Stored data:
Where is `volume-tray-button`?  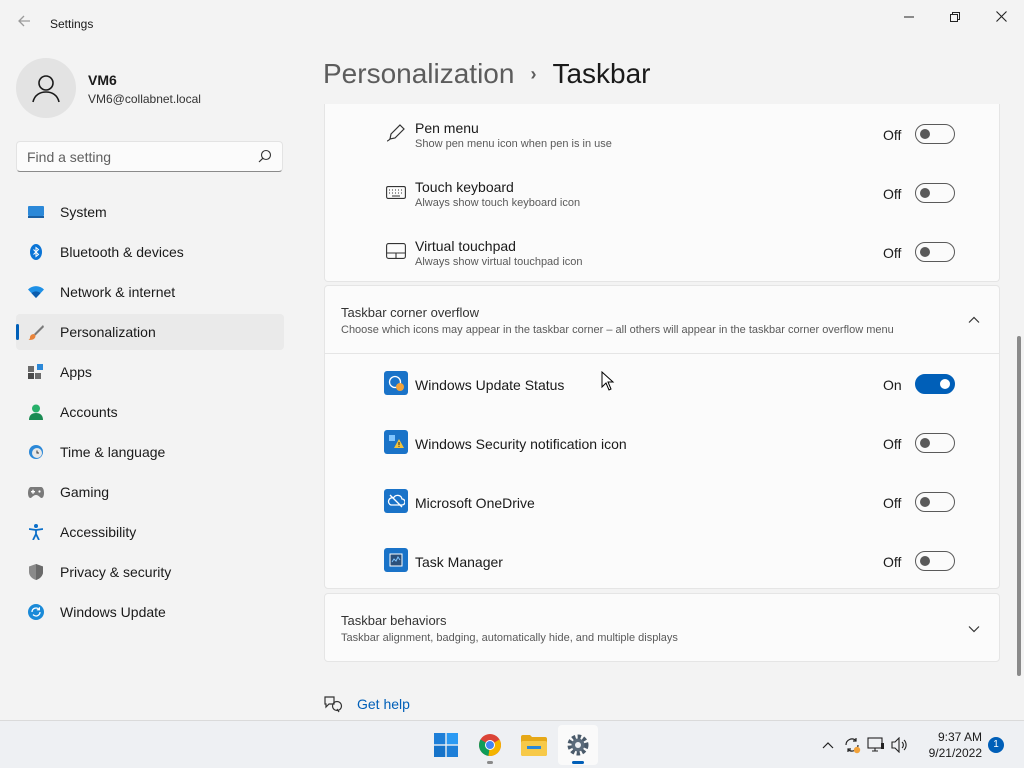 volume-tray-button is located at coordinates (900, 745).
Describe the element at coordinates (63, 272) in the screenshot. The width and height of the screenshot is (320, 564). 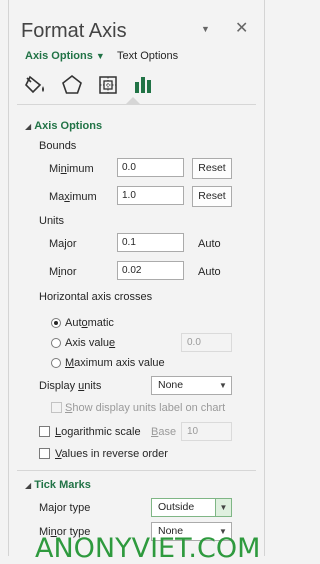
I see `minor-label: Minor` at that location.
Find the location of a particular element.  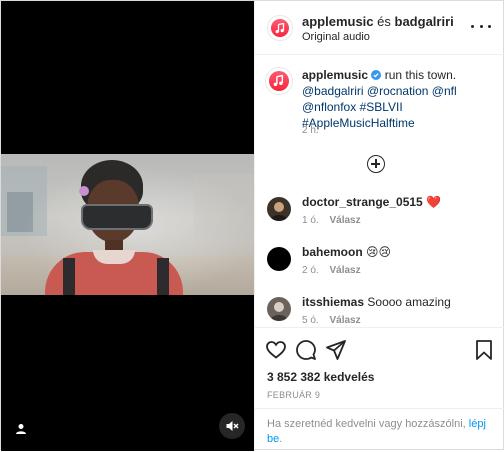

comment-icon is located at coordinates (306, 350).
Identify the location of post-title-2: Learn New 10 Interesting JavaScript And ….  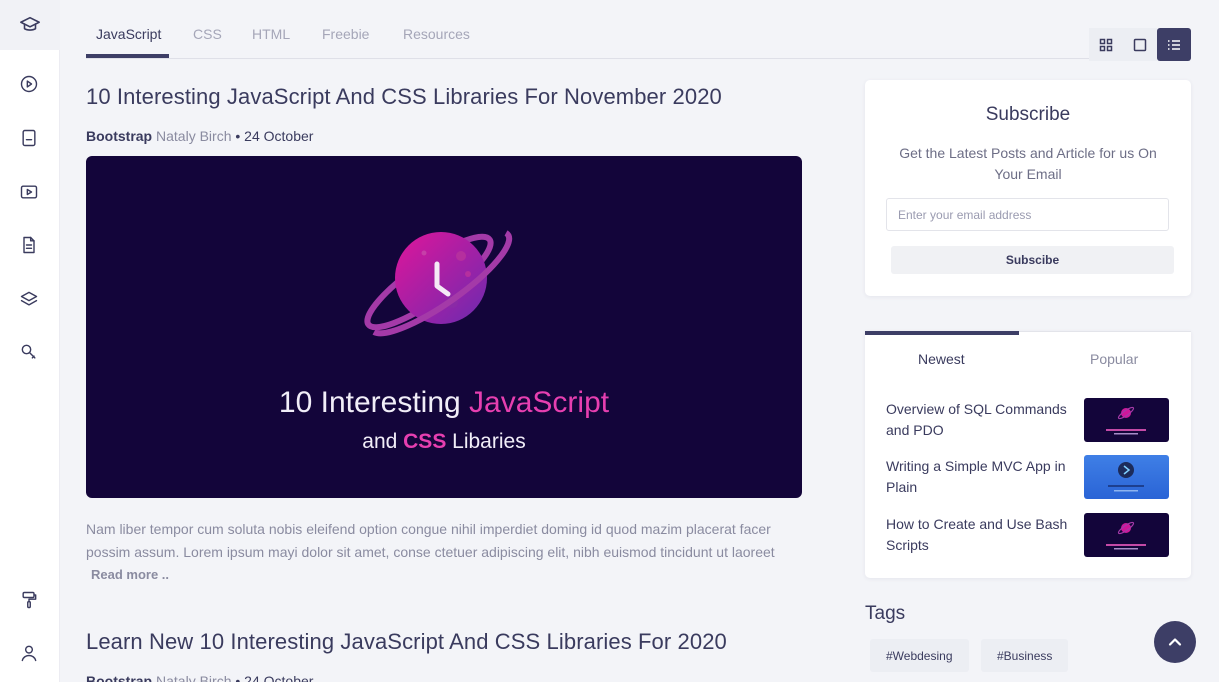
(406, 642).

==

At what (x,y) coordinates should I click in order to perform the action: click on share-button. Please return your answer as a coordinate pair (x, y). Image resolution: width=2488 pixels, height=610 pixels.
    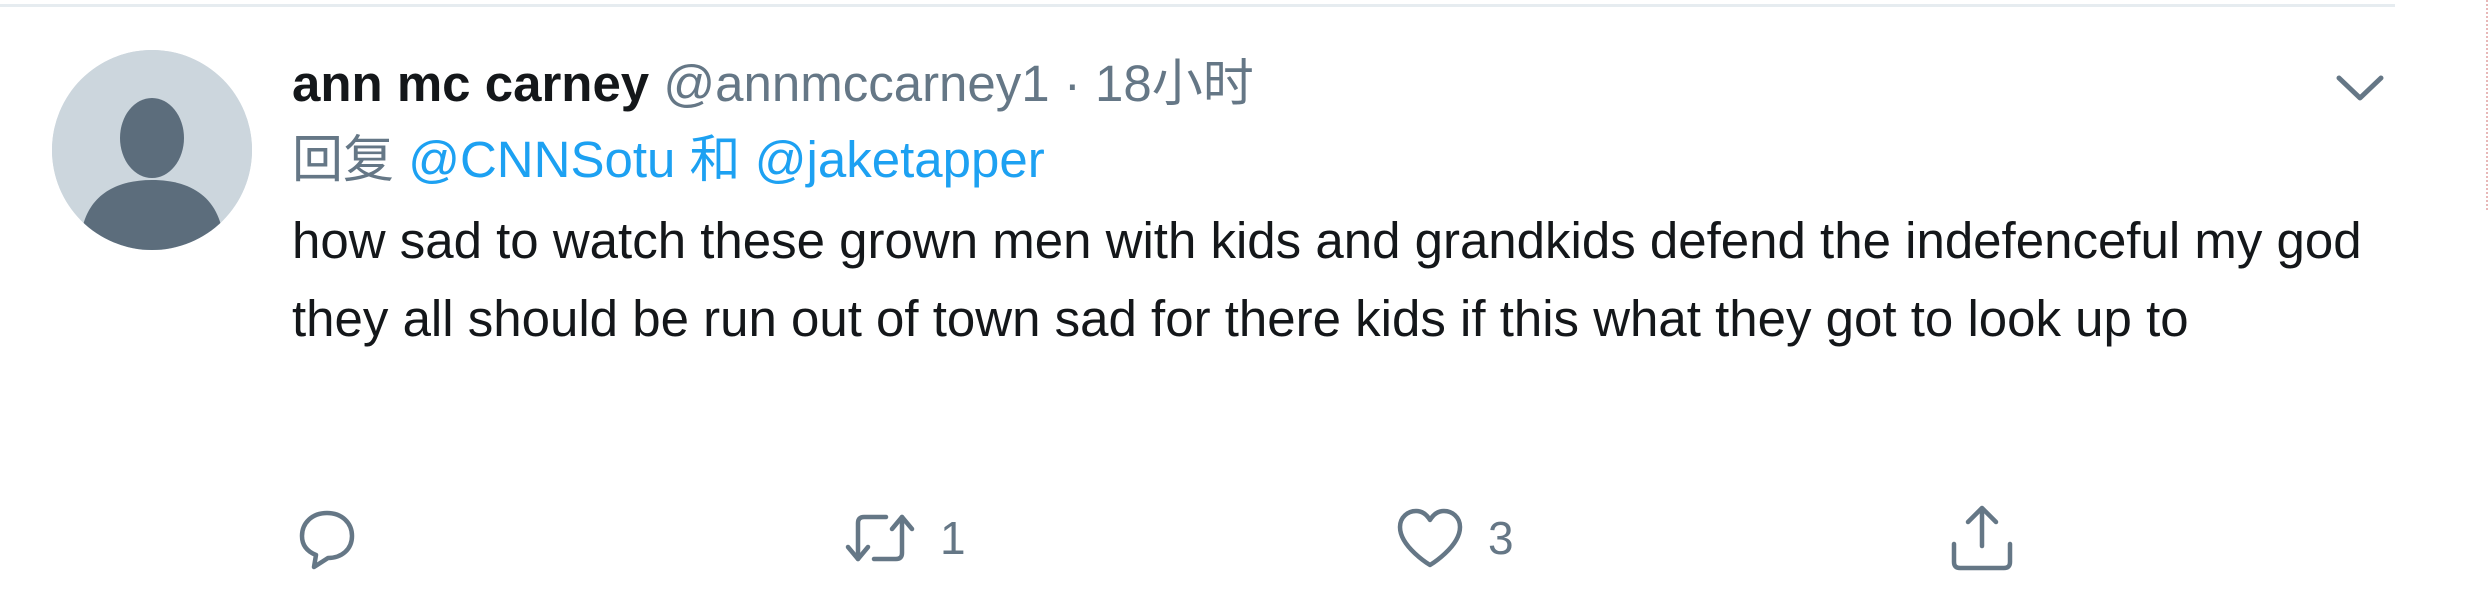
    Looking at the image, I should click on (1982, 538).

* * *

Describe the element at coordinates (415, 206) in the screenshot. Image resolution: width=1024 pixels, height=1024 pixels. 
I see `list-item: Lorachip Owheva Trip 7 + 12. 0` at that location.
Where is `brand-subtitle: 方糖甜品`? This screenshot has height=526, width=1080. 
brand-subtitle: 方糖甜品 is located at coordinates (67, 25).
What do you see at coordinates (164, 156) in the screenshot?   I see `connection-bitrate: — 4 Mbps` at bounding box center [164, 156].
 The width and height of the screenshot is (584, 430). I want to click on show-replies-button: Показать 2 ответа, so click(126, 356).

What is being asked:
Rewrite the part that opens with the line containing "At what (x,y)" and closes with the line containing "Looking at the", renaming "share-button" to "like-button" and keeping everything else the same. Leave out the pictures.

Problem solution:
At what (x,y) coordinates should I click in order to perform the action: click on like-button. Please return your answer as a coordinate pair (x, y). Image resolution: width=2488 pixels, height=610 pixels.
    Looking at the image, I should click on (1982, 538).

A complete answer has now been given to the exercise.